Updated

Israel's Supreme Court on Thursday banned the military's practice of using Palestinian civilians as "human shields" in arrest raids, saying it violates international law.

The ruling was a rare instance in which the court took a stand in Israel's conflict with the Palestinians. The Supreme Court has often deferred to security arguments despite international condemnation of some Israeli practices. It has upheld practices such as targeted killings of Palestinian militants.

Human rights groups filed the petition in May 2002 in response to the army's use of Palestinian civilians in dozens of West Bank (search) arrest operations. In August 2002, the court issued a temporary injunction against the practice. Human rights groups have said the military has repeatedly violated the ban since then.

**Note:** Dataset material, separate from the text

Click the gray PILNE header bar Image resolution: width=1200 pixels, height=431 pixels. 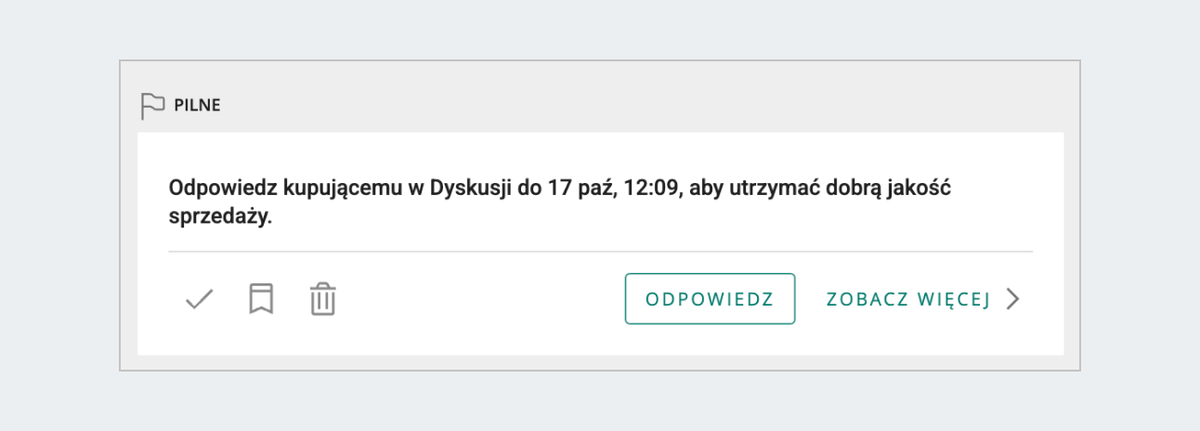coord(600,105)
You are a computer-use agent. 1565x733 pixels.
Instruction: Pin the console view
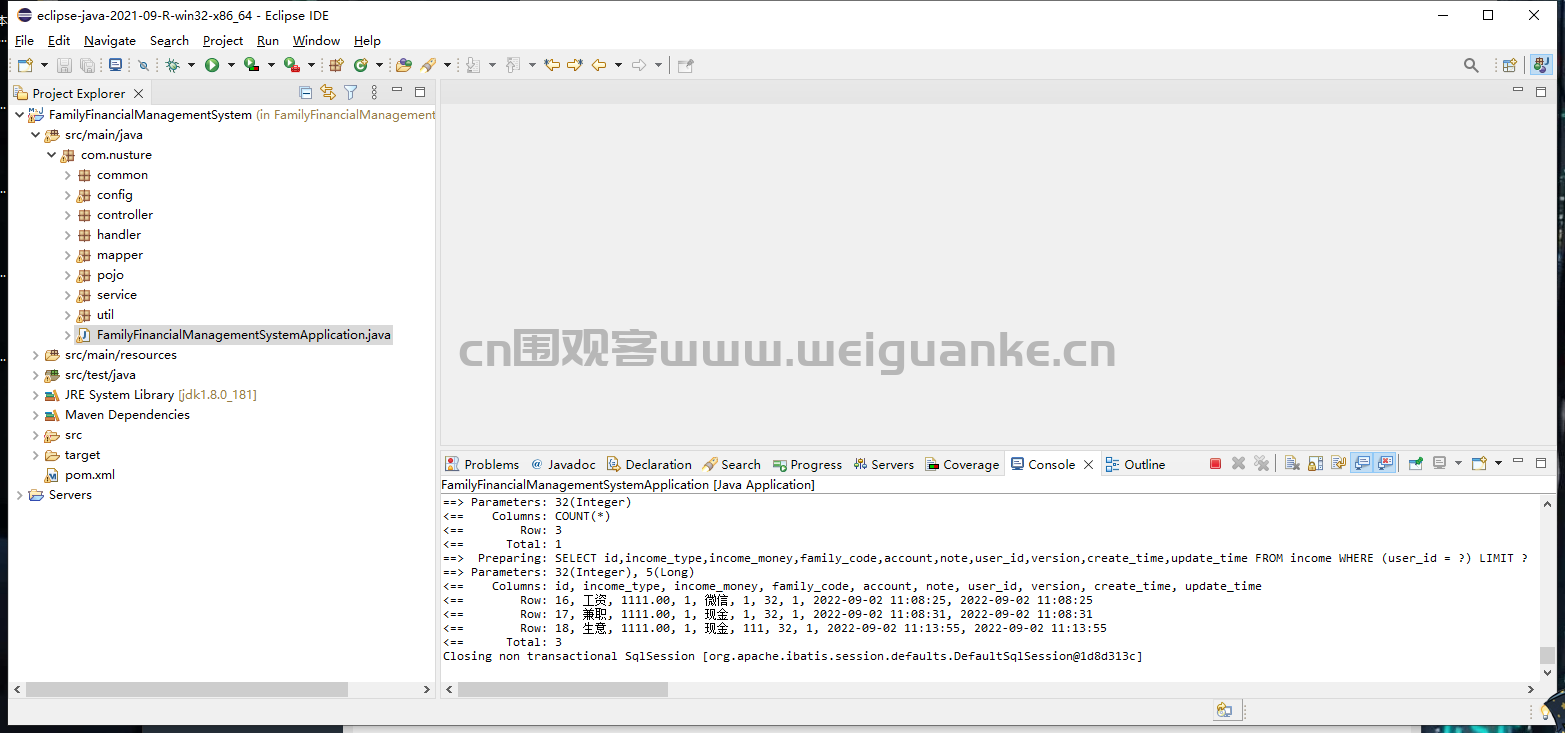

In Thursday's ruling, the court said the practice amounts to a "slide down the slope toward a severe violation of international law."

The army had argued that the practice should be permissible in some cases in order to prevent possible shootouts and bloodshed. Israeli hard-liners said the new restrictions would make it more difficult for the army to act against militants.

However, the three-judge panel said international law clearly prevents the army from using civilians in its military activities.

"No one among the civilian population should be `volunteered' to cooperate with the army," wrote Judge Aharon Barak. "The central tenet is that it is mandatory to distance innocent local residents from the area of the hostile actions."

The Justice Ministry said Israel would immediately act to implement the decision. The army spokesman would not comment.

The human shield practice became an issue in the spring of 2002, when the Israeli military carried out a major offensive in the West Bank, in response to a series of suicide bombings by Palestinian militants. During arrest raids, soldiers would sometimes force Palestinian civilians to approach the homes and hideouts of wanted people.

In August 2002, a 19-year-old Palestinian student, Nidal Daraghmeh, was killed in such an incident in the West Bank town of Tubas (search). At the time, troops called Daraghmeh out of his house and forced him to knock at the door of a neighboring building where a senior Hamas fugitive was hiding. Gunfire erupted and Daraghmeh was killed.

Daraghmeh's mother, Mona, said Thursday the decision re-opened the wound inflicted by the killing of her son.

"For me, this decision will not change anything," Daraghmeh said. "Perhaps it will be good for other mothers because for sure it will protect them from the bitterness that I have been living with since I lost my son."

Nidal Daraghmeh was the only "human shield" killed in an arrest raid. However, others have been injured in dozens of cases in which the army used Palestinians this way, said Marwan Dalal, an attorney for the Israeli human rights group Adallah, which led the petition.

"This is an important decision, but we need to see if the military will abide by it," Dalal said.

Effie Eitam, an Israeli lawmaker and a former general, lambasted the judges.

"This ruling ties the hands of the army," Eitam told Army Radio (search). "The judges are cut off from reality since we are located in the center of the world struggle of terror groups against free and democratic societies."